The Reality of Data Bias and How to Make the Most of It
Artificial Intelligence (AI) is chock full of bias. We see it everywhere from bots to recommendation engines. We find bias in website analytics and CRM data. Even AI platforms including Google and Amazon, have been challenged with data bias. It’s practically inescapable.
Marketers see AI as the future of consumer engagement for brands. Yet, it’s easy to understand why a brand would be hesitant to risk building consumer-facing AI when consumers are increasingly cognizant of the dangers of data bias. Given that the data that drives AI can also be large and complex, it’s understandable to have data analysis paralysis.

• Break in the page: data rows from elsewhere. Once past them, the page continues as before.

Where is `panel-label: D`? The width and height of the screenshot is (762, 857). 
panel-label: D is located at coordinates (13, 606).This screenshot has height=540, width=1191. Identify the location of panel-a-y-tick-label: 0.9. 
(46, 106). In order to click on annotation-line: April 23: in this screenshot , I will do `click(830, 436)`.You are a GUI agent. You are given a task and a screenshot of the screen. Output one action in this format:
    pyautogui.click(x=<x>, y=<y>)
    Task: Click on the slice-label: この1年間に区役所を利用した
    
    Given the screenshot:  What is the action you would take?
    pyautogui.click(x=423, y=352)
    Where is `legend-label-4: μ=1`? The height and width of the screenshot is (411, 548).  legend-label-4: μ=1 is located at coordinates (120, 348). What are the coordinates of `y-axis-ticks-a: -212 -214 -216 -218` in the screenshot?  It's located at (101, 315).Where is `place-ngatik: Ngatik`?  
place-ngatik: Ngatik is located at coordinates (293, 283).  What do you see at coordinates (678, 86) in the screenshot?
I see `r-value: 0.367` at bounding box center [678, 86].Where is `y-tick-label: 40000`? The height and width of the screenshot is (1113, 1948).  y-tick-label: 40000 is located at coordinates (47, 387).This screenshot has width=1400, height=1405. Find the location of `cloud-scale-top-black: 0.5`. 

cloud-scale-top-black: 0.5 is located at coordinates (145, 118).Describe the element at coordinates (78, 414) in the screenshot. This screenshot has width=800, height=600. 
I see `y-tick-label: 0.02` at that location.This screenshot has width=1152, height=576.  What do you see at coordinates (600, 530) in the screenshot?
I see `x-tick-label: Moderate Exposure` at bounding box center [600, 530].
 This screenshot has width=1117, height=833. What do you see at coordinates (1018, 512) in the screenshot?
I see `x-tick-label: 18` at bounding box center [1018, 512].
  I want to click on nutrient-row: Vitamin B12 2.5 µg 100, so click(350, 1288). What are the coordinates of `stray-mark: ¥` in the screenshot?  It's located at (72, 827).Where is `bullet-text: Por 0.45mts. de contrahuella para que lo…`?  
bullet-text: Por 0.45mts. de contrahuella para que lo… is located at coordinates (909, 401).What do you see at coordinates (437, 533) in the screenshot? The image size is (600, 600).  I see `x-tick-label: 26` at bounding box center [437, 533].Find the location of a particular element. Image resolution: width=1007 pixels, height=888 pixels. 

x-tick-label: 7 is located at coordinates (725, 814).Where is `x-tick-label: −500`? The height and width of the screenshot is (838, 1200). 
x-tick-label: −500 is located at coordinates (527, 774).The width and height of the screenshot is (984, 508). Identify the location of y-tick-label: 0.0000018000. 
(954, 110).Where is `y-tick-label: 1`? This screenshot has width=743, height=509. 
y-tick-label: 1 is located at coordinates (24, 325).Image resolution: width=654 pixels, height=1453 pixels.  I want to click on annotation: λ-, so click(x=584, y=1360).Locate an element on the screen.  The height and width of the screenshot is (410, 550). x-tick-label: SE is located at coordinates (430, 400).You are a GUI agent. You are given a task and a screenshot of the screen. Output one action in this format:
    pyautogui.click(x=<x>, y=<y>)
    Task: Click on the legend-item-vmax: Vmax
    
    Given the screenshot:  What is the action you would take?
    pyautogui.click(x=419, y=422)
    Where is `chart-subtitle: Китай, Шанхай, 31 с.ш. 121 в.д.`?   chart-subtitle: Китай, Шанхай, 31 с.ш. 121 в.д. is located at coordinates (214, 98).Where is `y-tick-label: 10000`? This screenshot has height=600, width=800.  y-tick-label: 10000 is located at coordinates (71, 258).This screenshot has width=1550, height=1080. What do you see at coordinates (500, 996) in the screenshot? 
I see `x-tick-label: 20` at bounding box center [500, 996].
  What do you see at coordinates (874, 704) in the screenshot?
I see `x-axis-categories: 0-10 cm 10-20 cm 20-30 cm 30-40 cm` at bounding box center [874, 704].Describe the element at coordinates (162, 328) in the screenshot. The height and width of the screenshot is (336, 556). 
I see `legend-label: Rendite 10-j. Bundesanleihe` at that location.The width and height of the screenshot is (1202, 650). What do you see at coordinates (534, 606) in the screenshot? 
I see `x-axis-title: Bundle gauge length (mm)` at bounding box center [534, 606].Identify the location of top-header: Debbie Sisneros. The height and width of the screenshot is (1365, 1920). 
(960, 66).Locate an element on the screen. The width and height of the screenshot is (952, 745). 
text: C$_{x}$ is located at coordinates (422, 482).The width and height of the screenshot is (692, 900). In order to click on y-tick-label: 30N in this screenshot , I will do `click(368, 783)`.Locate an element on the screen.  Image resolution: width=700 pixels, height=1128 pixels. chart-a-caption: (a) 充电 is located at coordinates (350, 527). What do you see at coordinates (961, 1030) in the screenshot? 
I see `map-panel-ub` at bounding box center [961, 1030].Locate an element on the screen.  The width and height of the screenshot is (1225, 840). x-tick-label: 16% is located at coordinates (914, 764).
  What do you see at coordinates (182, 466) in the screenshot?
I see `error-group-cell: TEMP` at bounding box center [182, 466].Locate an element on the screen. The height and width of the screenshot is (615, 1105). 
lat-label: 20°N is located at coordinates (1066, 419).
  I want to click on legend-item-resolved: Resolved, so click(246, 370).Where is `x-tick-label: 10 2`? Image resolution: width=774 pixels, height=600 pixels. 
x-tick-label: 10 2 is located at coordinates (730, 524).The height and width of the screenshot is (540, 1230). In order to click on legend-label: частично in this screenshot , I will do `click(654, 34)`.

The reality is – all data is biased. I’m here to tell you that it’s ok. Not all biased data is bad, and it doesn’t need to be a dead end. It’s what marketers and brands do with that data that matters. Here are five ways marketers can work with brands to navigate the choppy waters of data bias (in no particular order).
Compare your data against comparative data sets
Remember, all data is biased. It’s often easy to identify obvious examples of bias in your data or AI algorithms, but unfortunately, most data bias is not so obvious. Ask yourself if the data reflects a diverse consumer base: is there a gender bias? Are the data touch points equally distributed?
With the primary goal of identifying gaps and anomalies, data comparison is necessary to understand the level of bias in your data. The phrase, “bad data in, bad data out,” applies.
The gaps created by bias can also serve as opportunities to gather additional data that will enrich the user experience. At the agency where I work, we have a Business Intelligence team dedicated to separating “gaps” from “whitespace” and identifying where future opportunities exist from data.
If your data isn’t diverse, your brand strategy team better be
Data rarely comes from a diverse origin. Analytics are historically biased by bots. Survey responses contain their own bias and are more frequently answered by those who have a negative opinion of the brand.
If AI is powered by data and that data is powered by humans, it doesn’t take a genius to recognize that the humans powering that data, or at least filtering and augmenting it, needs to be diverse. This is where agencies are uniquely positioned at the intersection of diversity and culture. Think of it like a cultural think tank where data is run through the gauntlet of diverse perspectives.
Sometimes you have to throw away your data and start over
If your initial data set isn’t satisfactory enough to train your AI platform, you may have to completely start over because either the bias is insurmountable or it includes partiality towards segments that aren’t aligned with the brand’s KPI’s.
Throwing away data is easier said than done. Big data needs to be robust as well as strategic. Yet, many brands find themselves feeling precious about their data and want to force a square peg in a round hole. But this is the wrong approach and it’s the data scientist’s job to determine the viability of data. Data scientists need to work side-by-side with brand strategists to understand the data patterns where data bias exists. It’s this collaboration that is critical to identifying bias early in the AI development process.
Don’t try to be all things for all people
AI is capable of doing some amazing things. Unfortunately, it can’t do everything all the time. At least not yet, anyway. AI platforms succeed when they are used to address a specific set of needs. Sephora’s Color IQ and Equinox’s Digital Coach focus on a short list of consumer needs in order to leverage AI that is focused and reliable.
Sticking to a short list of specific features reduces bias both in the data and the AI algorithms. The reason for this is two-fold. First, the scope of the dataset is limited to specific subjects. The data can be more easily evaluated during initial design to ensure bias is reduced to a necessary minimum. Second, AI algorithms can be kept small and precise. Reducing the number of, “if this, then that,” scenarios reduces the introduction of programmatic bias.
More importantly, a focused feature-set generates a feedback loop where the data tracked through user interaction will result in a more reliable consumer experience while keeping user-generated bias at bay.
AI needs a personality that can push against bias
Very few of us find data engaging. No matter how robust and diverse your data is, AI can’t create relationships with users without a personality and the best AI platforms have one that is relatable and entertaining. A personality that seems like it has a story to tell if you ask it the right question.
That personality can also be a powerful tool for fighting bias. It requires the alchemy of creative storytelling and technology to turn biased data into inclusivity. It can respond to questionable consumer inputs in a way that is provocative and entertaining.
AI will continue to become an essential part of the brand experience. No amount of AI training will take away bias. AI can’t, on its own, stay relevant to the culture. It needs a cultural ambassador and mentor. As marketers, this is our duty to play that role for brands.